(DATA)
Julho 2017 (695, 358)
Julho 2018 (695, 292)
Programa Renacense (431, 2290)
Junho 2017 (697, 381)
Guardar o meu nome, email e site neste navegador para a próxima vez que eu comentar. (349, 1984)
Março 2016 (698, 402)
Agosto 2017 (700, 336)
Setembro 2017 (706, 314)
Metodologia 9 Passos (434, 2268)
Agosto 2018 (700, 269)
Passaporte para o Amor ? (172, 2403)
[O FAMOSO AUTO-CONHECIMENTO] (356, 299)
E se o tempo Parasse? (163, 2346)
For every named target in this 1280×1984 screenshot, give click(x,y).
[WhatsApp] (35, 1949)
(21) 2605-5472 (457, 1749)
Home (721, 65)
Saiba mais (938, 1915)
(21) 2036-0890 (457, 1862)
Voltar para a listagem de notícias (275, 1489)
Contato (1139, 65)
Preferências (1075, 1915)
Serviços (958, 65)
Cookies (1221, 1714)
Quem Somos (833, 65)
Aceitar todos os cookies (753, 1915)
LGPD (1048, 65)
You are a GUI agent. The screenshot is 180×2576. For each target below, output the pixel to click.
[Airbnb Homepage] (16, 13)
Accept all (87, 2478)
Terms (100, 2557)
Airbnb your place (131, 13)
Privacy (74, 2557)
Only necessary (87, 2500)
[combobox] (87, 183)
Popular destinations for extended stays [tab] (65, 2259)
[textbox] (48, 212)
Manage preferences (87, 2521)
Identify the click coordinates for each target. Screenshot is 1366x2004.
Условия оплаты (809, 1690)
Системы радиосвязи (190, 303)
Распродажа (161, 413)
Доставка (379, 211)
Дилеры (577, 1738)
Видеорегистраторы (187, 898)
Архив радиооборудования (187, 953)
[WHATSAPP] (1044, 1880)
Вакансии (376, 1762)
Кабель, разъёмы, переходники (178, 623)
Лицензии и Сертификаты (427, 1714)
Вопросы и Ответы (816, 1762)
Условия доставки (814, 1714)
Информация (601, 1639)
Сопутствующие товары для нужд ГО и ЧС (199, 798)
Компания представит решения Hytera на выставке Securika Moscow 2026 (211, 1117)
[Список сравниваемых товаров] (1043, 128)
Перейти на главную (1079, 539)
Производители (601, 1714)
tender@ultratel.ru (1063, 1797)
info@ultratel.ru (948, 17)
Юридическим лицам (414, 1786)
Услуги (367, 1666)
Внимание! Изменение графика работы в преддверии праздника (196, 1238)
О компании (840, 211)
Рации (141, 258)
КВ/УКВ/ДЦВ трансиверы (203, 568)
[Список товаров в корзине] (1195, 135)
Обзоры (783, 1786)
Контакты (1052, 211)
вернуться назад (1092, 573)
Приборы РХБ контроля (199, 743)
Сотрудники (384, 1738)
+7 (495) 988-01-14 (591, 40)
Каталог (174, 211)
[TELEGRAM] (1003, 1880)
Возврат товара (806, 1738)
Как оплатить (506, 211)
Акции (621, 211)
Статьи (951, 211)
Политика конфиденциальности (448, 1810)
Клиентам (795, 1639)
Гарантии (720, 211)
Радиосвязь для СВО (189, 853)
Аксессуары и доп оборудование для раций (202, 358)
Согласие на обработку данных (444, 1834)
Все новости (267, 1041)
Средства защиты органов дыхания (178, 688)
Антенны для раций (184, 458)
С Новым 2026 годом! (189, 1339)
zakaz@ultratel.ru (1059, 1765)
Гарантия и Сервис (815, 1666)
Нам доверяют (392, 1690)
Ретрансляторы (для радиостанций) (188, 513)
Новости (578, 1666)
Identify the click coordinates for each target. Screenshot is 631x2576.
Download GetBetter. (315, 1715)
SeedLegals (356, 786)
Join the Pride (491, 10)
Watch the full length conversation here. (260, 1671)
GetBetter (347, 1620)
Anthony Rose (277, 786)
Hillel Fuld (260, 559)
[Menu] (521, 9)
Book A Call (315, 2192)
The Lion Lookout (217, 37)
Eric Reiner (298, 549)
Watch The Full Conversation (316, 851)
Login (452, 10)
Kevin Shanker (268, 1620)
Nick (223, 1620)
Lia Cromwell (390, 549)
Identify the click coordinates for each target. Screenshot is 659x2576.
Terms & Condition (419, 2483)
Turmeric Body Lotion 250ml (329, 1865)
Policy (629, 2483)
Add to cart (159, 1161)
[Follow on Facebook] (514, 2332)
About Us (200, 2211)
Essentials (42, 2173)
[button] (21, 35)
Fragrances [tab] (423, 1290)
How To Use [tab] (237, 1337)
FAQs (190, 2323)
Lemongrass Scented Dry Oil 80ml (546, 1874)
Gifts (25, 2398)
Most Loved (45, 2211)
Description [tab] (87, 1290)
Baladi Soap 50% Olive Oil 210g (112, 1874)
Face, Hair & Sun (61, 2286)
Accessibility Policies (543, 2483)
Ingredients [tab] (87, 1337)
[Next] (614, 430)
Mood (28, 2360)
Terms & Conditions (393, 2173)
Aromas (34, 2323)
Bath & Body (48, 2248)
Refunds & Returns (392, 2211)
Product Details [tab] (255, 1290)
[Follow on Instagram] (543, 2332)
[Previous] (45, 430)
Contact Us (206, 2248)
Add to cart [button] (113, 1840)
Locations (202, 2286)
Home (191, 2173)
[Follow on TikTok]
(End DATA)
### [TASK TO COMPLETE]
Print, exactly and only, the lines running from the one with "Terms & Condition (419, 2483)" to the end of the data above.

### [EXERCISE ANSWER]
Terms & Condition (419, 2483)
Turmeric Body Lotion 250ml (329, 1865)
Policy (629, 2483)
Add to cart (159, 1161)
[Follow on Facebook] (514, 2332)
About Us (200, 2211)
Essentials (42, 2173)
[button] (21, 35)
Fragrances [tab] (423, 1290)
How To Use [tab] (237, 1337)
FAQs (190, 2323)
Lemongrass Scented Dry Oil 80ml (546, 1874)
Gifts (25, 2398)
Most Loved (45, 2211)
Description [tab] (87, 1290)
Baladi Soap 50% Olive Oil 210g (112, 1874)
Face, Hair & Sun (61, 2286)
Accessibility Policies (543, 2483)
Ingredients [tab] (87, 1337)
[Next] (614, 430)
Mood (28, 2360)
Terms & Conditions (393, 2173)
Aromas (34, 2323)
Bath & Body (48, 2248)
Refunds & Returns (392, 2211)
Product Details [tab] (255, 1290)
[Follow on Instagram] (543, 2332)
[Previous] (45, 430)
Contact Us (206, 2248)
Add to cart [button] (113, 1840)
Locations (202, 2286)
Home (191, 2173)
[Follow on TikTok]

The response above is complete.